Keywords: adaptive design, basket design, enrichment design

A personalized medicine may only benefit a patient population defined by a predictive biomarker. However, there is great uncertainty about the biomarker effect in designing a confirmatory trial and it is logical to take a two-stage approach. The first stage de-selects (or prunes) non-performing subpopulations at an interim analysis, and the second stage pools the remaining ones at the final analysis. The endpoints used at the two stages are different in general. A key issue of interest is the statistical property of the test-statistics and point estimate at the final analysis. Pruning and pooling generally inflates type I error. Previous research has focused on type I error control and power calculation. This presentation will investigate estimation bias of the treatment effect, which is implied with type I error inflation.

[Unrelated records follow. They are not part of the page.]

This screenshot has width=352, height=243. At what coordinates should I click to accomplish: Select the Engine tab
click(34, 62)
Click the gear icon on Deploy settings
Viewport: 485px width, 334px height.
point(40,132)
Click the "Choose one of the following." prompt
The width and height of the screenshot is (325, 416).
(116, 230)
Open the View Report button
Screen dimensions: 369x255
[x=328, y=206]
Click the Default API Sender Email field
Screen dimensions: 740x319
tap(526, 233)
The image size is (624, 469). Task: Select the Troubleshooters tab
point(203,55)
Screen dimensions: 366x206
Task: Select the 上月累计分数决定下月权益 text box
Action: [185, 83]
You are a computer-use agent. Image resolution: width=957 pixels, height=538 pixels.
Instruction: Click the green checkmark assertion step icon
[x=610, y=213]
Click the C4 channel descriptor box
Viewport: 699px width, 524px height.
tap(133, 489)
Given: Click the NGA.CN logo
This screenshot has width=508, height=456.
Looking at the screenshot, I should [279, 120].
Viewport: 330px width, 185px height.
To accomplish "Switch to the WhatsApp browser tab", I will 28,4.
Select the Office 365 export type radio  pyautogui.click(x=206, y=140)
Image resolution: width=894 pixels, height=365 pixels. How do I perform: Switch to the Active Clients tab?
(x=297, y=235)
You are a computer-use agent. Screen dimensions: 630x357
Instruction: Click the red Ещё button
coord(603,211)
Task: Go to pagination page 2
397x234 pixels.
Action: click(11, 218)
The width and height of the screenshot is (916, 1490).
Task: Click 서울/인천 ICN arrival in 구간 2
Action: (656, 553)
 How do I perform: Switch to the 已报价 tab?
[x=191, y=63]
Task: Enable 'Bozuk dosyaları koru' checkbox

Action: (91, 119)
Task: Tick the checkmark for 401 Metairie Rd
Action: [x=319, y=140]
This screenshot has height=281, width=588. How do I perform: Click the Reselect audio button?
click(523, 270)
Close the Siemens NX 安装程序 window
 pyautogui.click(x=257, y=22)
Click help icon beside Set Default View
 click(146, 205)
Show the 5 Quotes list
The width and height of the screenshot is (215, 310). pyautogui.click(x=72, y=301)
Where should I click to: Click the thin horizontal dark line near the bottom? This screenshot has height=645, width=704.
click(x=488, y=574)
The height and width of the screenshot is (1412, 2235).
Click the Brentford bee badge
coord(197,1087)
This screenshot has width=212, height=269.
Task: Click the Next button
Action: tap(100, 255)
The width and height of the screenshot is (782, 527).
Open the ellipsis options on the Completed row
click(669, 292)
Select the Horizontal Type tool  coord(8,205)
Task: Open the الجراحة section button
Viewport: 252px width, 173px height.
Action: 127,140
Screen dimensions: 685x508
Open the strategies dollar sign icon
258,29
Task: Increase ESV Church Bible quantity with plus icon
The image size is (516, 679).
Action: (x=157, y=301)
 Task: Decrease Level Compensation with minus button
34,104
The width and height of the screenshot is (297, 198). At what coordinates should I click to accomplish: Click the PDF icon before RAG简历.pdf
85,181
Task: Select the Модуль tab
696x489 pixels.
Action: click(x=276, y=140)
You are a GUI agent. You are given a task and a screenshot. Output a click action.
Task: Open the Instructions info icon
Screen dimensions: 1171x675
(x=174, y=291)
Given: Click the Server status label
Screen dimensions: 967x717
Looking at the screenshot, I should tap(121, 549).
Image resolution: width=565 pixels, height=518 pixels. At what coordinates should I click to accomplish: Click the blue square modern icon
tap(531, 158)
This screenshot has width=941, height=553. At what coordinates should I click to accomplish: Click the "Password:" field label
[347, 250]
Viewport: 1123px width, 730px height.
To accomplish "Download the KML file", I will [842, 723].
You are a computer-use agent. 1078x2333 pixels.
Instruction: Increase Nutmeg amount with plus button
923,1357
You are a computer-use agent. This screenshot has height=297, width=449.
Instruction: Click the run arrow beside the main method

While the previous work has treated treatment effect on the intermediate endpoint as a nuisance parameter in order to provide the most conservative type I error control, we take the same approach to explore the maximum bias. The methodology is applied to two designs. In the first design, patients with different biomarker levels are enrolled in a study and the treatment effect is assumed to increase with the biomarker level. The goal of the interim analysis is to identify a biomarker subpopulation in ascending order. In the second design, patients with different tumor types but same biomarker signature are included in the same trial applying a basket design. The goal of the interim analysis is to identify a subset of tumor types in absence of order. Closed form equations are provided for estimation of the bias under the two designs, and simulations are conducted under various scenarios to validate the analytic results. Worked examples are presented. Extensions and operational considerations are discussed.